Esto es lo que parece ocurrir en la Oficina contra la Tortura, creada en el 2010 por el Congreso de la República como parte del cumplimiento de compromisos internacionales en materia de derechos humanos. La función de este ente es evitar que se cometan abusos y tratos degradantes en contra de privados de libertad en centros carcelarios de todo el país. Para ello existen cinco relatores, de onerosos salarios, que se encargan de efectuar visitas periódicas y formular recomendaciones. A ello se suma el gasto en plazas y alquileres, que de Q17 millones asignados en el 2022 pasó a Q33 millones este año, sin mayor justificación.

Solo en los sueldos de los cinco relatores el pueblo de Guatemala gasta más de Q250 mil mensuales, sin que haya resultados tangibles. De hecho, para la nota que se publica hoy sobre sus magros resultados de gestión, se pidió y esperó en vano la respuesta del actual relator presidente, Carlos Solórzano. Y no existe mucha esperanza de que  se ejerza una fiscalización firme desde el Congreso, a cargo de las designaciones de titulares, porque al ser consultado el presidente de la Comisión de Derechos Humanos, el diputado Salvador Figueroa, del partido Viva, no tenía ningún informe de rendición de cuentas de dicha oficina y desconocía la razón del voluminoso incremento de fondos, cuya desproporción apunta más a favores políticos pagados con plazas anodinas.

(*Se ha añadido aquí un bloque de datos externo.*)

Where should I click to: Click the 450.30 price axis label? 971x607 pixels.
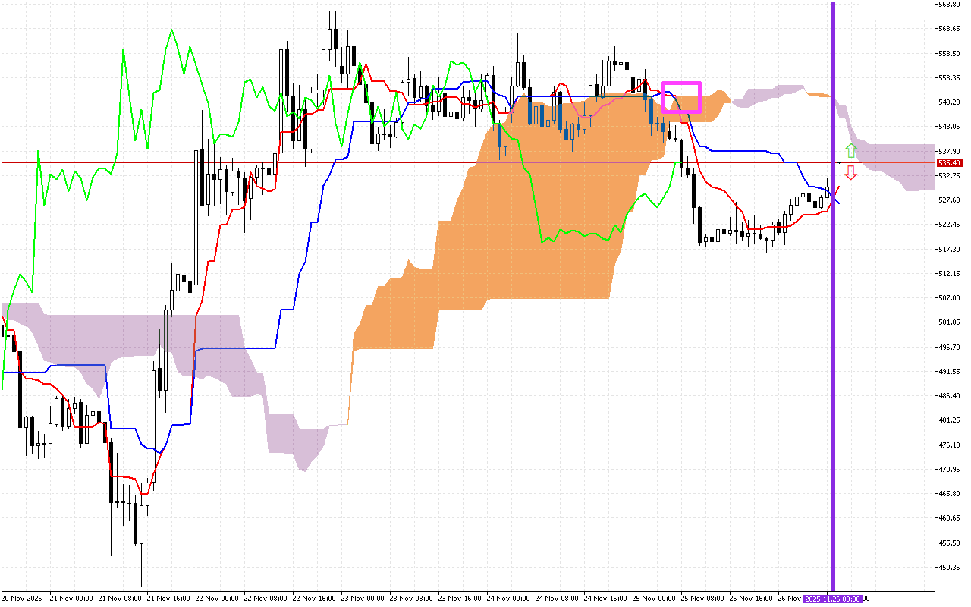(x=949, y=567)
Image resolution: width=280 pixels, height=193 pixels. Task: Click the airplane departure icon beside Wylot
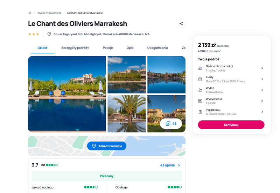(x=200, y=90)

En efecto, según expertos que diseñaron el concepto, el pecado original de dicha oficina es el clientelismo que se genera a partir del mecanismo de designación, sujeto a pactos de conveniencia y no a competencias profesionales que deberían considerar a profesionales multidisciplinarios y no solo abogados. Intentan suplir esta carencia mediante la contratación de asesores, pero esto solo engruesa el dispendio burocrático. Mientras tanto, graves abusos se denuncian contra privados de libertad, sin que la oficina mueva un dedo, debido a que existen incluso flagrantes conflictos de interés.

La más reciente evidencia de la disfuncionalidad de las relatorías —y que debería llevar a la evaluación total de la entidad para dejar a cargo a un solo relator— es el destape de una red de trata sexual en la cárcel de Suchitepéquez, en la cual había autoridades involucradas. Una oficina con tantas cabezas, tantos asesores, tanto apoyo político y tanto presupuesto debió haber detectado tan escandaloso y continuado abuso hace mucho.